OK, please let me know if after reviewing my responses you
would prefer me to take an attempt at rewriting the commit
message or if you can handle changing it.
On Tue, May 30, 2023 at 11:39:47AM -0500, Mario Limonciello wrote:
Using a USB keyboard or mouse to wakeup the system from s2idle fails when
that xHCI device is connected to a USB-C port for an AMD USB4 router.
It sounds like the real issue is that "Root Ports in D3hot/D3cold may
not support wakeup", and the USB, xHCI, USB-C, AMD USB4 router bits
are probably not really relevant. And hopefully even the "AMD
platforms" mentioned below is not relevant.
Yeah. It comes down to how much you want in the commit
about how we got to this conclusion versus a generic
fix. I generally like to be verbose about a specific case
something fixes so that when distros decide what to pull
in to their older maintenance kernels they can understand
what's important.
Due to commit 9d26d3a8f1b0 ("PCI: Put PCIe ports into D3 during suspend")
all PCIe ports go into D3 during s2idle.

When specific root ports are put into D3 over s2idle on some AMD platforms
it is not possible for the platform to properly identify wakeup sources.
This happens whether the root port goes into D3hot or D3cold.
Can we connect this to a spec so it's not just the empirical "some AMD
platforms work like X" observation?

"s2idle" is meaningful on the power management side of the house, but
it doesn't appear in PCI or ACPI specs, so I don't know what it means
here. I assume the D3hot/D3cold state of the Root Port is the
critical factor, regardless of how it got there.
Unfortunately (?) for this particular issue it's only a
critical factor when the system is in s2idle.

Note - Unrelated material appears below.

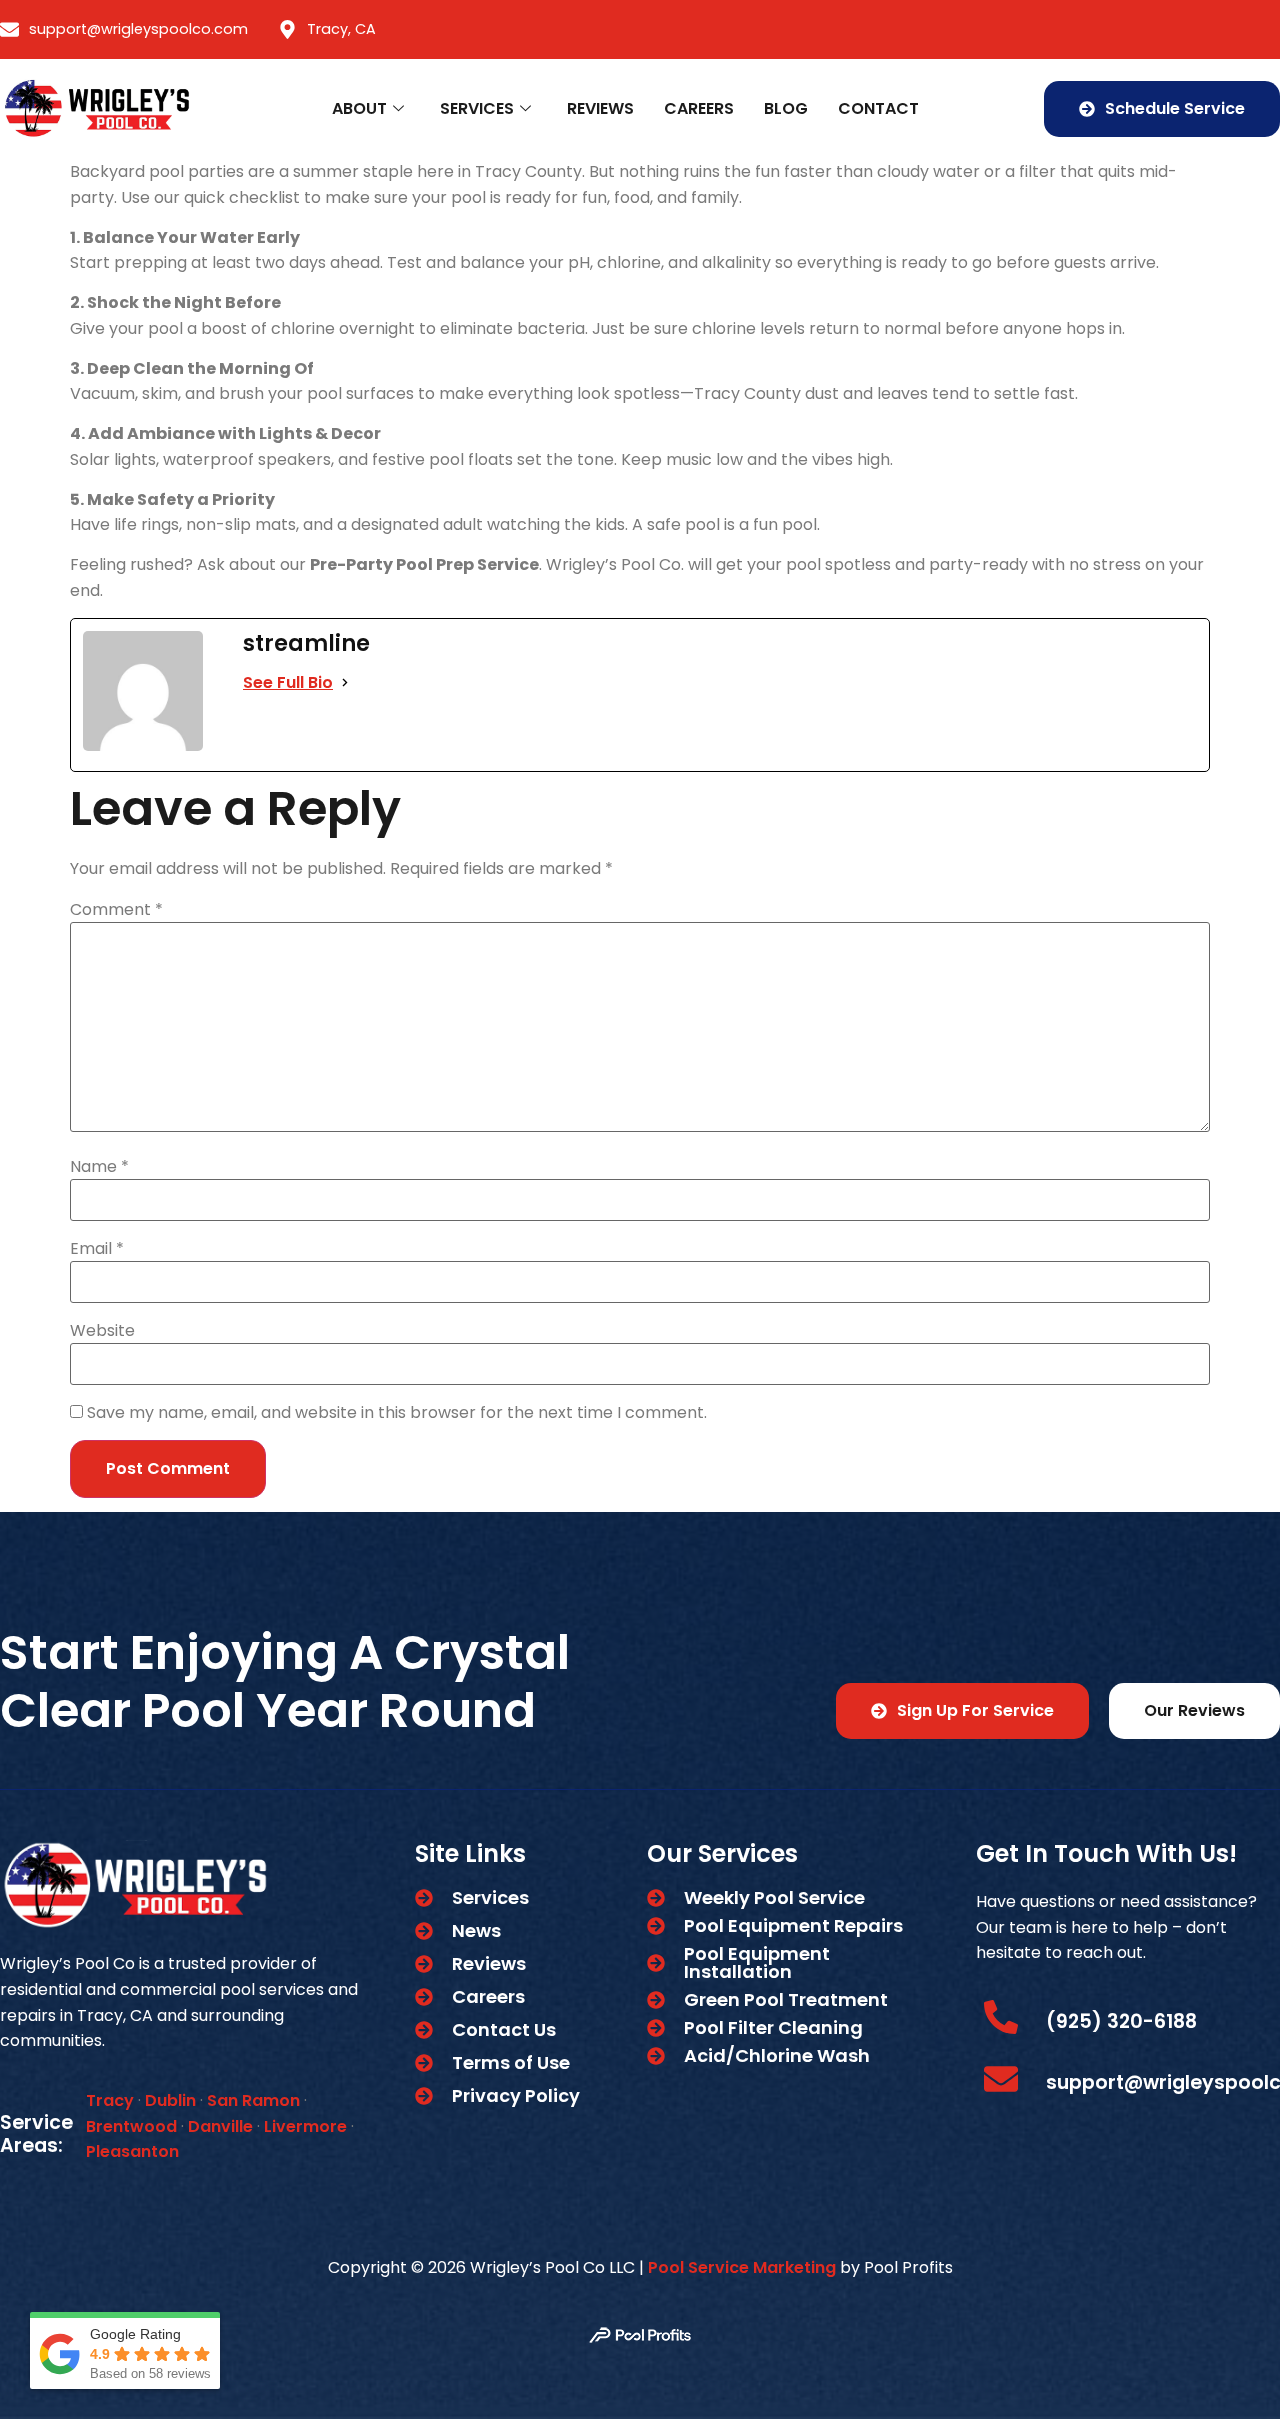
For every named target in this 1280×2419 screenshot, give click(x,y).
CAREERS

PME works fine to wake up the device if the root port is
in either D3hot or D3cold when the system isn't in s2idle.
Why doesn't it work fine when the system is in s2idle then?

Getting to the root of this would be really helpful here IMO.
The process of the hardware going into s2idle has a certain
sequence of events by the platform.

This sequence is what causes the PME to not be able to work
during resume.  This issue has been root caused and is
understood by AMD platform designers.

It's why the AML doesn't provide any of those ACPI power
management routines outlined in the ACPI spec.

If the AML is patched to advertise these routines the exact
same issue is reproduced under Windows 11.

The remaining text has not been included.